2.1 Construction of a co-expression network for autophagy–lncRNAs
A total of 182 lncRNAs were download from TCGA, a total of 232 autophagy-related lncRNAs were download from the HADb (Human Autophagy Database, http://www.autophagy.lu/).
2.2 Establishment of prognostic model on autophagy-related lncRNAs
28 autophagy lncRNAs used for survival assessment were filtered through univariate Cox regression analysis (P<0.01, table1). Besides, we further screened out 10 prognostic autophagy lncRNAs on the basis of the above 28 autophagy lncRNAs by the analysis of multivariate cox, in which 4 lncRNAs were poor prognosis factors (AC245041.2, AC036176.1, LINC01089 and LINC02257) and 6 lncRNAs were beneficial prognosis factors (FLVCR1-DT, AC006504.7 , AC125494.2, AC012306.2 ,ST20-AS1 and AC005696.1)(Table2).
Accordingly, the co-expression network for the 10 lncRNAs were established to clarify the interaction between the autophagy genes and prognostic related lncRNAs (FIGURE 1). According to the result of Sankey diagram, the association with autophagy related gene, prognostic related lncRNAs and risk types were showed in FIGURE 2. Kaplan-Meier survival curve further indicated that 10 lncRNAs were closely related to the prognosis of PC (P<0.001, FIGURE 3).

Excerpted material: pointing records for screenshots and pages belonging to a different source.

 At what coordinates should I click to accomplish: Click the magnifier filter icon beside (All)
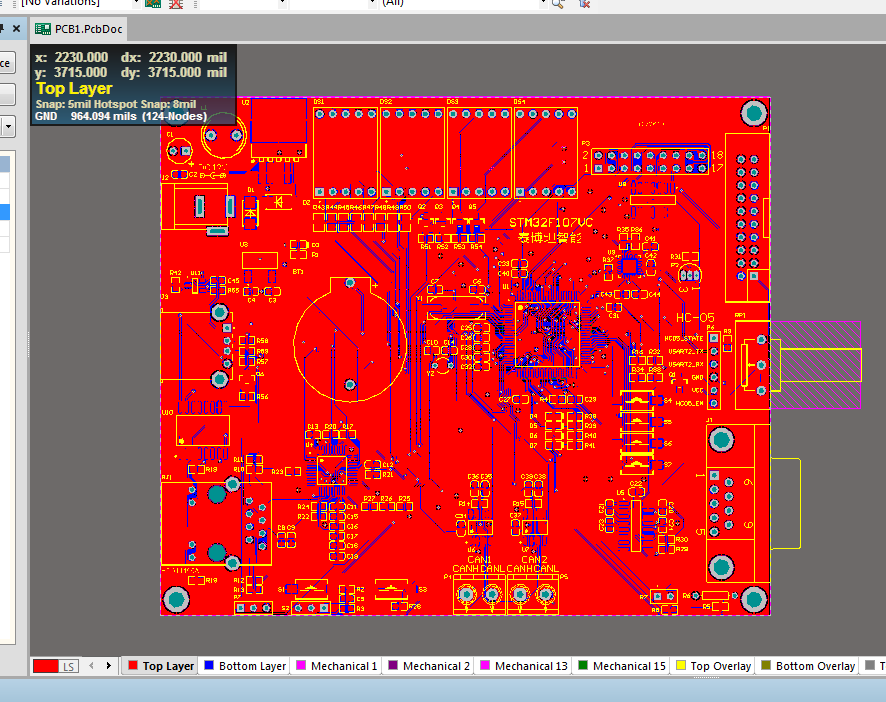click(x=556, y=4)
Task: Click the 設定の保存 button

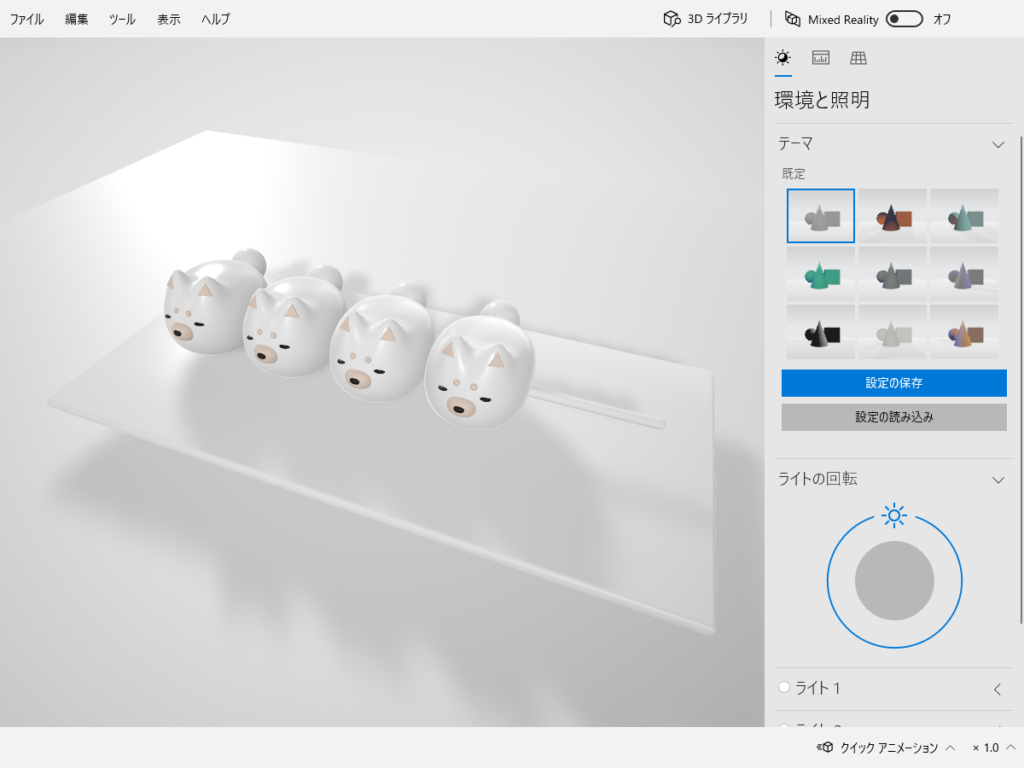Action: click(894, 383)
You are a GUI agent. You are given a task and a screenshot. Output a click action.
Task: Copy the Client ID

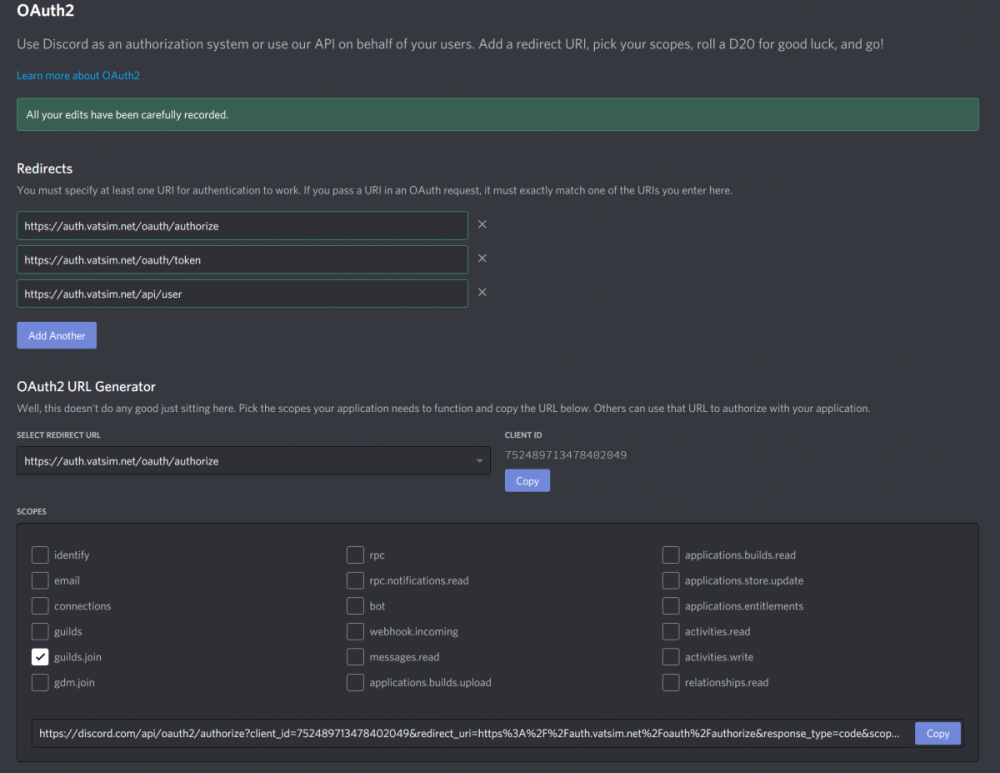pyautogui.click(x=527, y=481)
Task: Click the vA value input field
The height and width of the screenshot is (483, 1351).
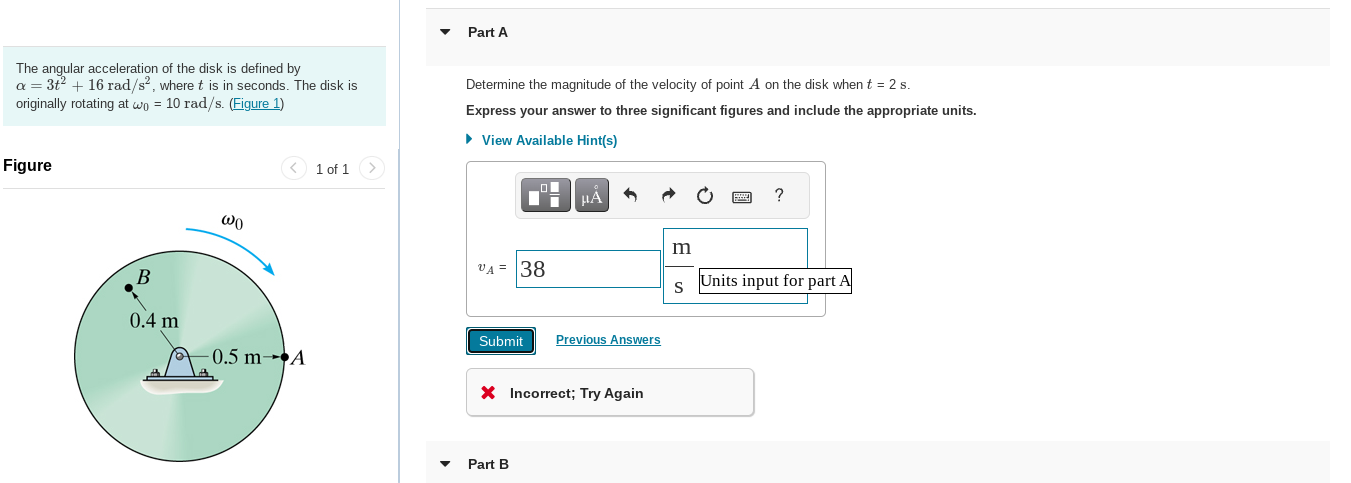Action: (588, 269)
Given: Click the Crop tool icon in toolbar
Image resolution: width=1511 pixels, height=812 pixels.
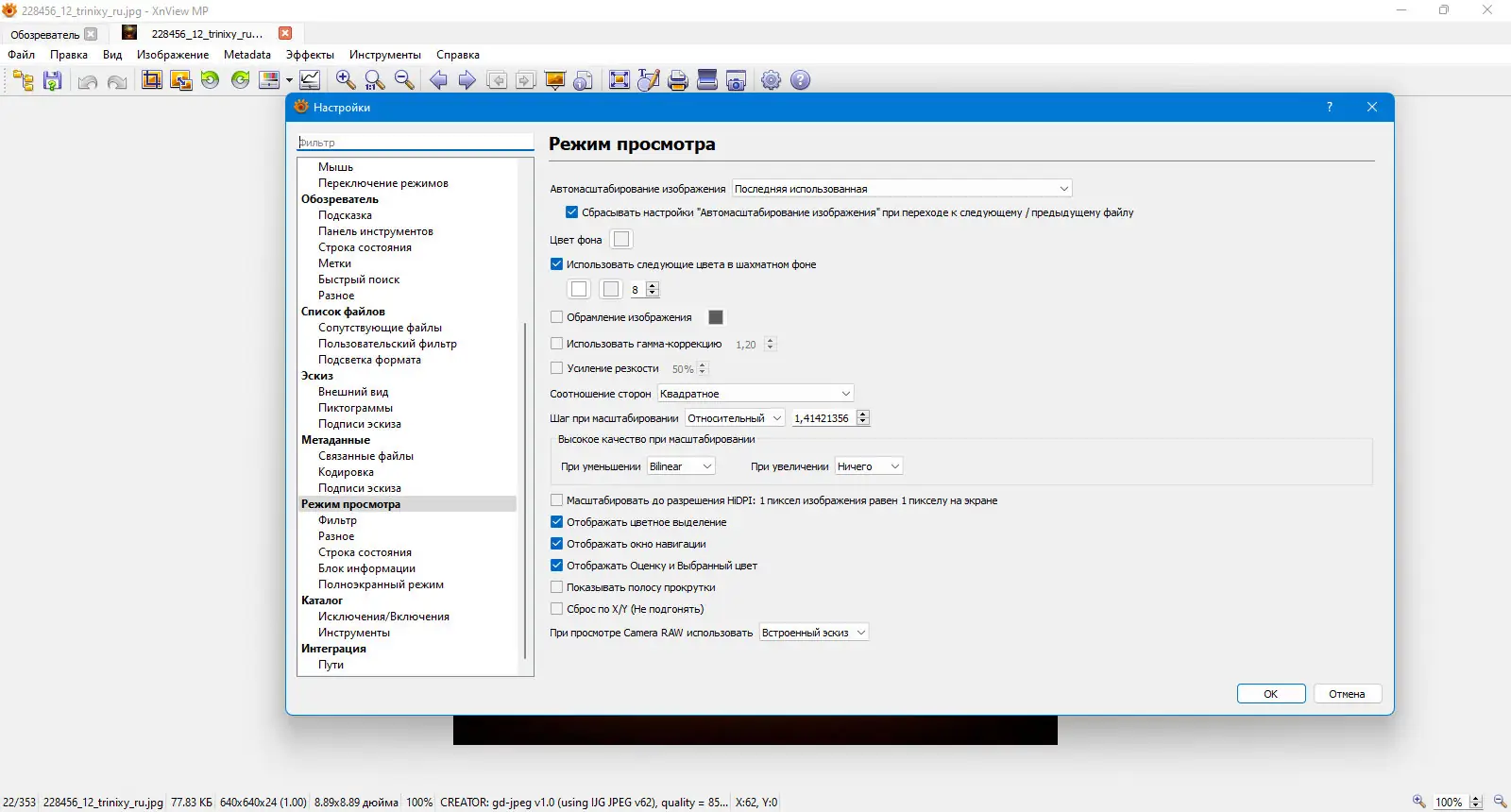Looking at the screenshot, I should (151, 80).
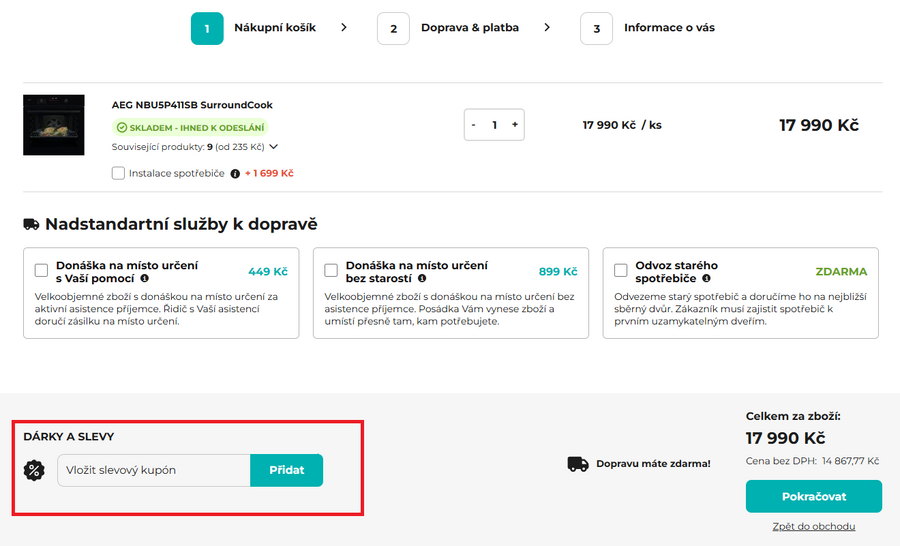The width and height of the screenshot is (900, 546).
Task: Select Donáška na místo určení bez starostí
Action: [x=331, y=270]
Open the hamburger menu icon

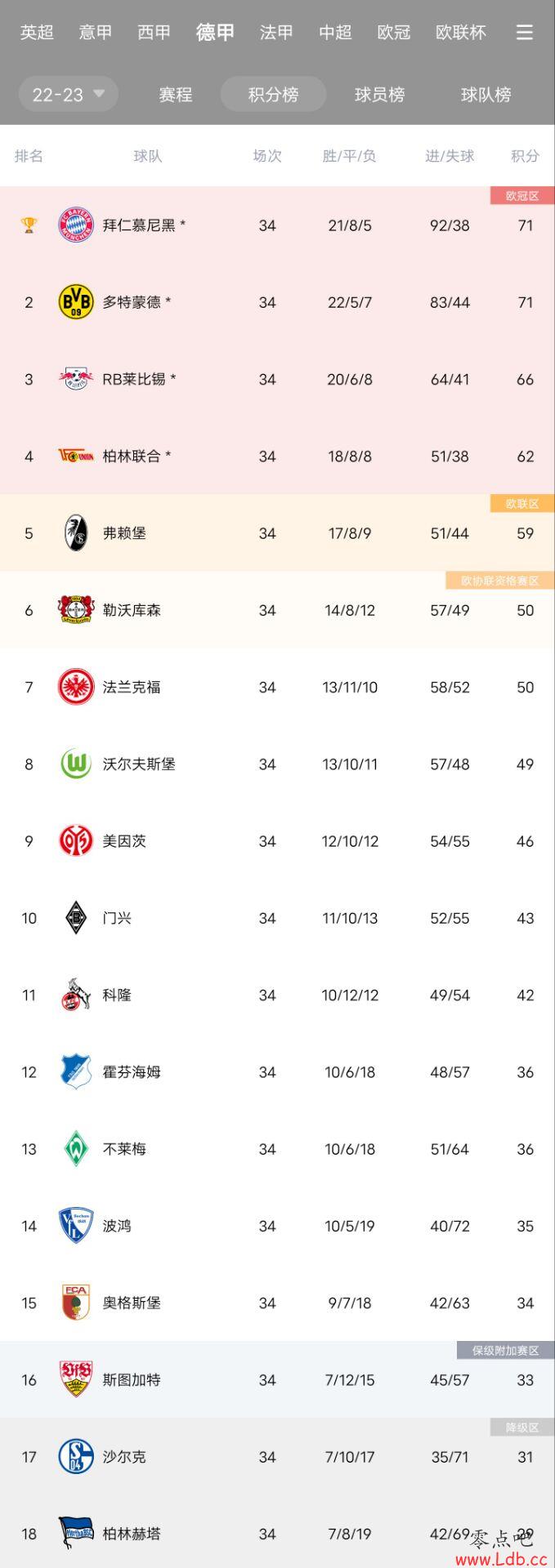pos(525,32)
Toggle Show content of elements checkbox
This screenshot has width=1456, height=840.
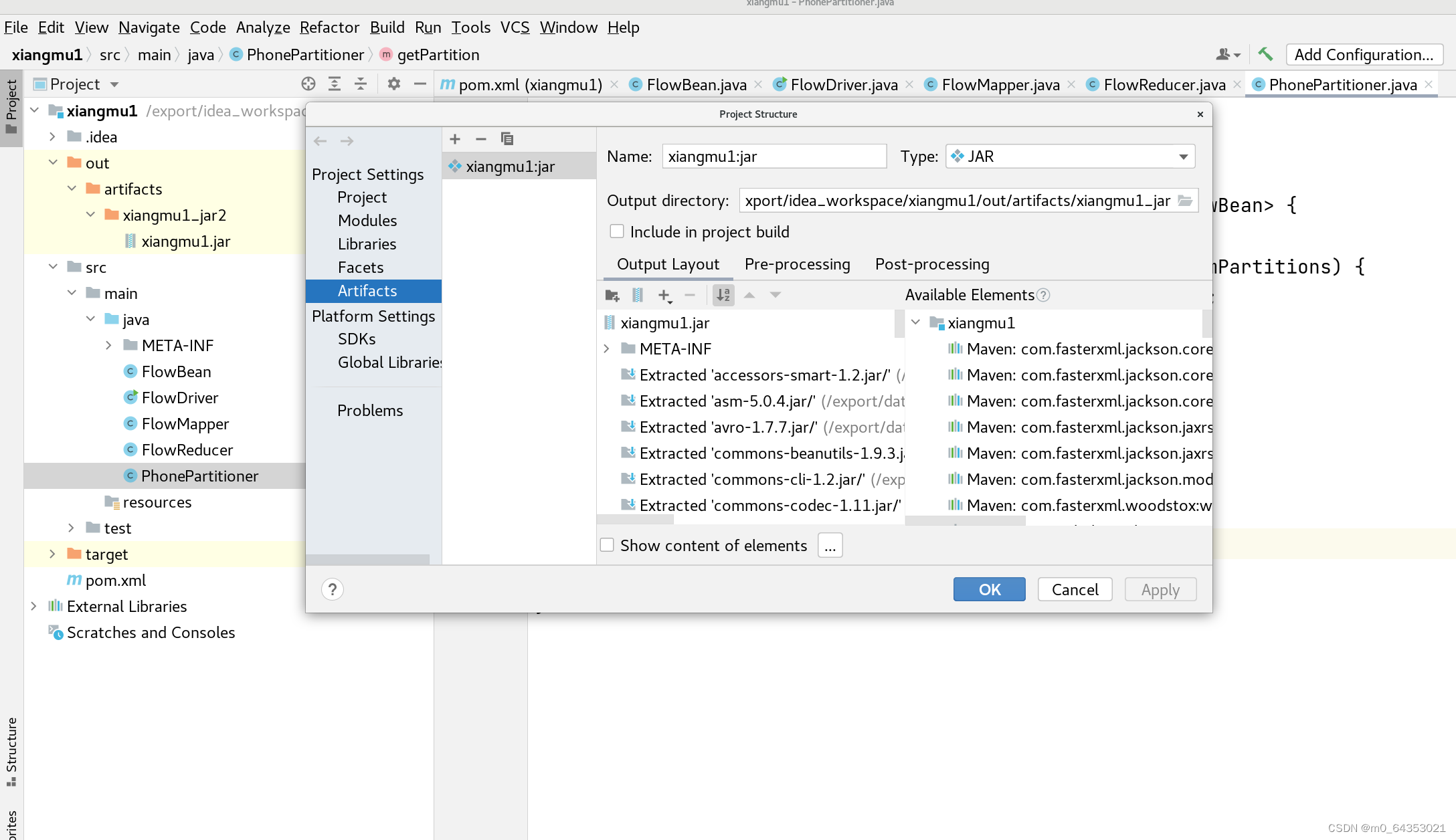[x=608, y=545]

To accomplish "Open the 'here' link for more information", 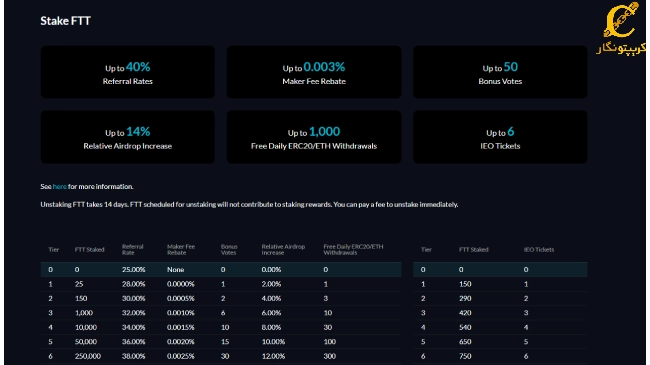I will click(x=59, y=187).
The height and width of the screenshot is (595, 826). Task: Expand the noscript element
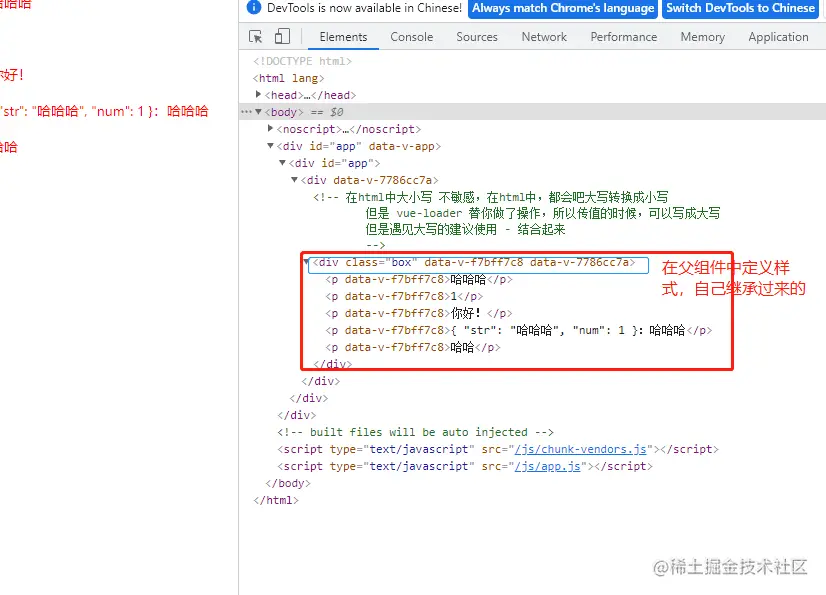pos(270,128)
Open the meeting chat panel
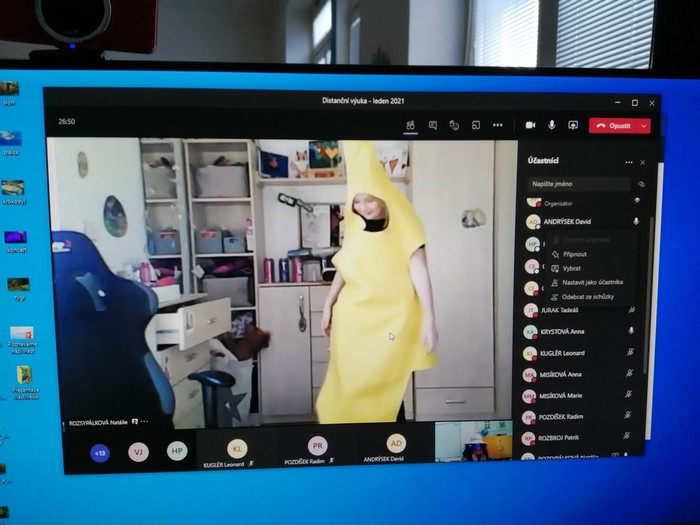The height and width of the screenshot is (525, 700). point(433,125)
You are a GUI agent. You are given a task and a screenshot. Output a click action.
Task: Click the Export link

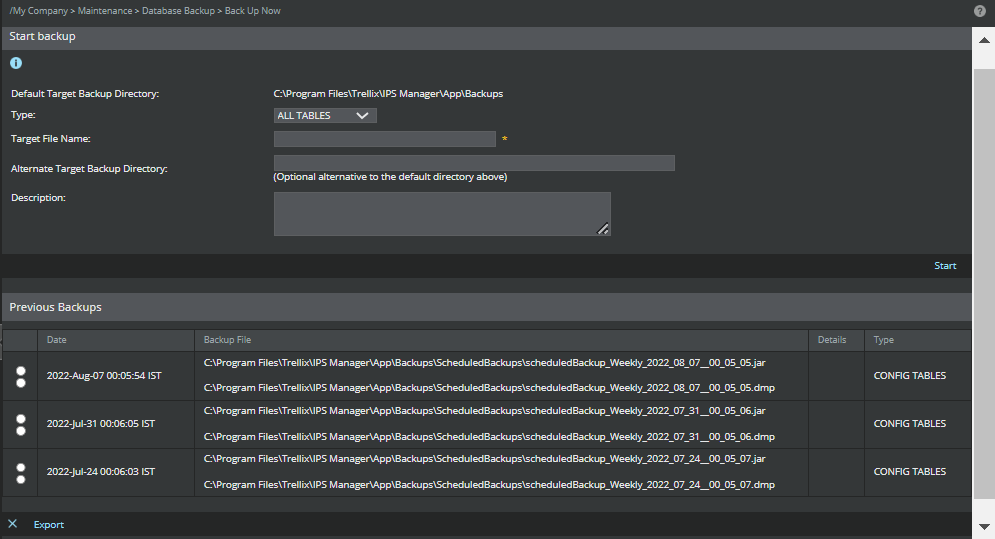point(49,524)
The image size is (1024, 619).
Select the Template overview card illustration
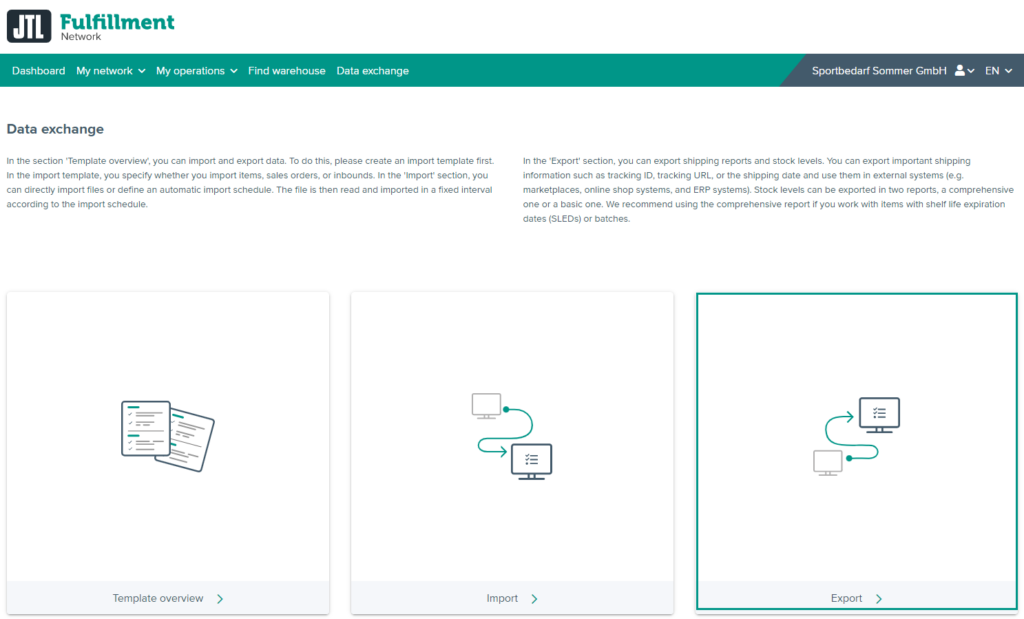pyautogui.click(x=167, y=435)
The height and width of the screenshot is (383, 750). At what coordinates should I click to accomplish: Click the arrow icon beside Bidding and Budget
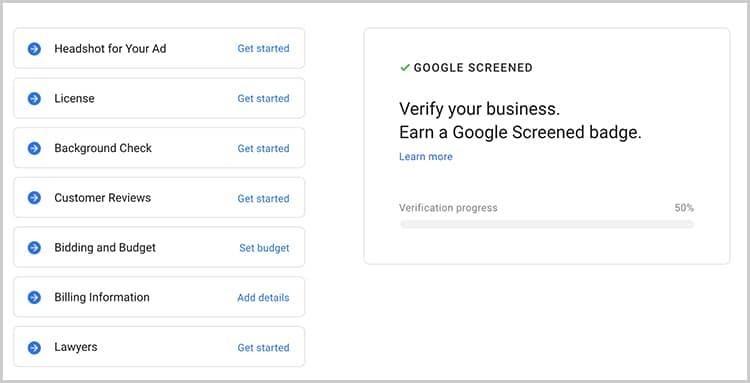[34, 248]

2.3 Evaluation impact of the prognostic autophagy-related lncRNAs model
Risk model of prognostic autophagy-related lncRNAs was established based on the risk score. Patients were divided into two group including high-risk group and low-risk group. Patients with higher overall survival (OS) in the low-risk group were better illustrated through the risk curve and scatterplot (FIGURE 4A and 4B). The heat map of 10 differentially expressed prognosis lncRNAs were visualized in FIGURE 4C. Furthermore, KM survival analysis showed that the low-risk group had better prognostic impact than the high-risk group (P=2.527e-11, FIGURE 5A).
The ROC curve was demonstrated in FIGURE 5B to evaluate the diagnostic value of risk model,
The AUC value for autophagy-related lncRNAs was 0.815 showed that risk model had potential evaluation value in PC prognosis (FIGURE 5B).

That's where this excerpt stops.